- **Work item**
Which of the lines below holds the string "computer"? Copy every line that does.

*** Opening Working data ***

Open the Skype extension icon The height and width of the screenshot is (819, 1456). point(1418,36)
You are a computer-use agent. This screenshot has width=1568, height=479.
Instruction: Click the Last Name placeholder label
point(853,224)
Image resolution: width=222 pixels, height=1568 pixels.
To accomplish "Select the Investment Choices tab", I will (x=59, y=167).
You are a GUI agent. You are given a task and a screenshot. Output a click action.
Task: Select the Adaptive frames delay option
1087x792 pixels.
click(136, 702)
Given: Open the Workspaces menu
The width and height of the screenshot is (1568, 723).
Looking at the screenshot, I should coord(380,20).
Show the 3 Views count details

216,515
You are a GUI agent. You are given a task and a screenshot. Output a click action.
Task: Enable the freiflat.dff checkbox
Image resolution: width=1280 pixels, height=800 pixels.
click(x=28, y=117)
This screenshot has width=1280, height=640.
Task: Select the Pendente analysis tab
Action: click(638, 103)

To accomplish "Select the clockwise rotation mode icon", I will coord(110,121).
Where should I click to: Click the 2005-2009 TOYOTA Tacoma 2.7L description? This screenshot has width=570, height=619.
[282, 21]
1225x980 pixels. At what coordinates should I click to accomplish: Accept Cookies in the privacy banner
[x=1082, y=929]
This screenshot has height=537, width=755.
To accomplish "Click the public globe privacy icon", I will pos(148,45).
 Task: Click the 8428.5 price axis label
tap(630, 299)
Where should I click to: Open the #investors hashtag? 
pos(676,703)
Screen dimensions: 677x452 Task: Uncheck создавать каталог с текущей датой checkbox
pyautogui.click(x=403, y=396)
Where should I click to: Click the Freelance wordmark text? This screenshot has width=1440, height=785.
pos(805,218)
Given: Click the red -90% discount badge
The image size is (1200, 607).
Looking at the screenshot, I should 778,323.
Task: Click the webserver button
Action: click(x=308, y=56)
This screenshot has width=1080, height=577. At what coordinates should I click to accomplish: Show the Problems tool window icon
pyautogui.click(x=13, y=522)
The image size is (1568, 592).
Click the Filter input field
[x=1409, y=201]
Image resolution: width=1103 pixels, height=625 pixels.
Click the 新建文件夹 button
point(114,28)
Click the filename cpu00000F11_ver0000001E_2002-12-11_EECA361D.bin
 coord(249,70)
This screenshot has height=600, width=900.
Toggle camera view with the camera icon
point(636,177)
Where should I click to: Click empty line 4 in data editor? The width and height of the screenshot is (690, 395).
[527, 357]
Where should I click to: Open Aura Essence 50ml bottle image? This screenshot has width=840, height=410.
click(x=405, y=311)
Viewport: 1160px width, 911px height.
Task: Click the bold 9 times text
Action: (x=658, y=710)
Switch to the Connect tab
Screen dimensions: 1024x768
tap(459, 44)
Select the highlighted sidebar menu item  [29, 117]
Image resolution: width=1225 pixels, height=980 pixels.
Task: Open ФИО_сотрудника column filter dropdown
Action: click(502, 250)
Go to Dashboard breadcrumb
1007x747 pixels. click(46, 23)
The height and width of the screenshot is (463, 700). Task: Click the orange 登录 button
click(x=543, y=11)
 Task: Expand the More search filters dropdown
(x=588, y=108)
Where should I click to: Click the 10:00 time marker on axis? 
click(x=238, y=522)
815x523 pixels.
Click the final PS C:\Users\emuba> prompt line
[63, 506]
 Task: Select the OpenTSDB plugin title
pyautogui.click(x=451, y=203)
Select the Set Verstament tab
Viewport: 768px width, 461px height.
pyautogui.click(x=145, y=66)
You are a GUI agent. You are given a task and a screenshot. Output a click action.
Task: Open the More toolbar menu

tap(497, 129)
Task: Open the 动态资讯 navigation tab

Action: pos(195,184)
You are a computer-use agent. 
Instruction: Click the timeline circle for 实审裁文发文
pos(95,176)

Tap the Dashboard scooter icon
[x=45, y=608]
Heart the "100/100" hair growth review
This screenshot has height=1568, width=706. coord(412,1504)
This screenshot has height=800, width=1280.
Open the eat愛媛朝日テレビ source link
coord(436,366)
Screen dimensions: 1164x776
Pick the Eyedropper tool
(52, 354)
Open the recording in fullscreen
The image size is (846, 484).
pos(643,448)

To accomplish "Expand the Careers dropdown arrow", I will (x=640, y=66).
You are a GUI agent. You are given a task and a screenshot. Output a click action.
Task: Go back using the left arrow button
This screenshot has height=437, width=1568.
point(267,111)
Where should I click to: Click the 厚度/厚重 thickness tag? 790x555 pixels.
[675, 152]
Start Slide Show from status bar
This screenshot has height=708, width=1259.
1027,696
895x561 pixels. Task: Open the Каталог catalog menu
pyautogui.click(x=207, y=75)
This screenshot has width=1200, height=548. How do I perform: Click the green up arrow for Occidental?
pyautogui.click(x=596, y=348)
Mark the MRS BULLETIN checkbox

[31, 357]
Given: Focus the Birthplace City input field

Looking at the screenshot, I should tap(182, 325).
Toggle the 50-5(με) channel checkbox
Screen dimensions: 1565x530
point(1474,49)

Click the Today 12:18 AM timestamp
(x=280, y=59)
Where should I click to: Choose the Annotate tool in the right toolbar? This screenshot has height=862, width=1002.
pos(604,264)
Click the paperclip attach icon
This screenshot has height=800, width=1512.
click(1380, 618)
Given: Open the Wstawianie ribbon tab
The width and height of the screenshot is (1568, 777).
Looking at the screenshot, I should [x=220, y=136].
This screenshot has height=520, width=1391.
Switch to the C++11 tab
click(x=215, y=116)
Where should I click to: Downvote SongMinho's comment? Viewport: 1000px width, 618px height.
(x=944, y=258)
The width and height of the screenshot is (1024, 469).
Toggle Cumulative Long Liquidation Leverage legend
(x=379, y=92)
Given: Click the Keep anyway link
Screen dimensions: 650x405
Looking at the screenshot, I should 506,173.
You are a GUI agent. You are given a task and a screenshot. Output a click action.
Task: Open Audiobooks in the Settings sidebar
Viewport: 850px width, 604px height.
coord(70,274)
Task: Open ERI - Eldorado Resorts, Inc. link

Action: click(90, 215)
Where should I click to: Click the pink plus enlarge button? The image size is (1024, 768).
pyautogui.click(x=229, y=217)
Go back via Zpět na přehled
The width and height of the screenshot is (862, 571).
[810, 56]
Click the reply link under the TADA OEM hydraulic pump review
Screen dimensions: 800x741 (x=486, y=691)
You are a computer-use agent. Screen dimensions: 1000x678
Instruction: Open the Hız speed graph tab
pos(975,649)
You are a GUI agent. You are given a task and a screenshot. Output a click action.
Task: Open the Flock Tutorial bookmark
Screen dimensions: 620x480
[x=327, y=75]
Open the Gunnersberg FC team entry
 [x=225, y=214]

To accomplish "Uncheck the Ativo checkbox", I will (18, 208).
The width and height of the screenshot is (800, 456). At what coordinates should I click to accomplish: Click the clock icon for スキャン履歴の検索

*** Closing Working data ***

- **Written response**
You are a computer-use agent. This screenshot has width=1568, height=479.
You are a computer-use agent. 
You are a computer-use agent. Screen dimensions: 1000x678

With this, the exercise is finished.